Key North Korean websites back online after shutdown


FOSTER KLUG and HYUNG-JIN KIM, AP

The White House and the State Department declined to say whether the U.S. government was responsible for the Internet shutdown in one of the least-wired and poorest countries in the world.

Though it denies responsibility for the Sony hack, Pyongyang has called it a “righteous deed” and made clear its fury over “The Interview,” a comedy that depicts the assassination of the North’s authoritarian leader, Kim Jong Un, the head of a 1.2 million-man army and the focus of an intense cult of personality.

South Korean officials, speaking on condition of anonymity because of office rules, said the North’s official Korean Central News Agency and the Rodong Sinmun newspaper, which are the main channels for official North Korea news, had earlier been down. But the websites were back up later Tuesday. Among the posts glorifying the ruling Kim family was one about Kim Jong Un visiting a catfish farm.
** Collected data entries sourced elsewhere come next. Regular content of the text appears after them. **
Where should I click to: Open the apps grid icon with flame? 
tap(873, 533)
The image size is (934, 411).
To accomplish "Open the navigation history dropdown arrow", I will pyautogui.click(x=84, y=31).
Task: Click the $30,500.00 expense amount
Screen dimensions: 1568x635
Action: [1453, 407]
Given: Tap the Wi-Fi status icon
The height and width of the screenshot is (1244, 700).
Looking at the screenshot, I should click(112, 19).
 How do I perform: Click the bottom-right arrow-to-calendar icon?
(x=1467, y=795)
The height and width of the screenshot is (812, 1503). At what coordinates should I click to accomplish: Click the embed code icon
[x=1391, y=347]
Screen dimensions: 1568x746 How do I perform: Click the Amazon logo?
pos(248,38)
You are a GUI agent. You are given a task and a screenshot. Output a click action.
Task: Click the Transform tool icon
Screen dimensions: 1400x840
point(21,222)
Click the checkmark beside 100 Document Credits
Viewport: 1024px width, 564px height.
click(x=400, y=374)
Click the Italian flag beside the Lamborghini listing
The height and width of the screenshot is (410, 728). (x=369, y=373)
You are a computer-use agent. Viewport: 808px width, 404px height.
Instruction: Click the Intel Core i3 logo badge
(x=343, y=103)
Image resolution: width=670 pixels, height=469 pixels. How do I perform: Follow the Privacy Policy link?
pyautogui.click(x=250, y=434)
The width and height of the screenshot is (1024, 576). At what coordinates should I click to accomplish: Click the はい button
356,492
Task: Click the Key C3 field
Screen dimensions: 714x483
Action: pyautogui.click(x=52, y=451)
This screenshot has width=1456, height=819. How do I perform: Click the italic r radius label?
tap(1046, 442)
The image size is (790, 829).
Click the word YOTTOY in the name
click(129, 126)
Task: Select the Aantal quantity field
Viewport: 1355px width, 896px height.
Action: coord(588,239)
U.S. computer experts described the Internet outages in the North as sweeping and progressively worse. Jim Cowie, chief scientist at Dyn Research, an Internet performance company, said in an online post that the North came back online after a 9 {-hour outage.

Possible causes for the shutdown include an external attack on its fragile network or even just power problems, Cowie wrote. But, he added, “We can only guess.”

Last year, North Korea suffered similar brief Internet shutdowns of websites at a time of nuclear tensions with the U.S., South Korea and other countries. North Korea blamed Seoul and Washington for the outages.

President Barack Obama has said the U.S. government expected to respond to the Sony hack, which he described as an expensive act of “cyber vandalism” by North Korea.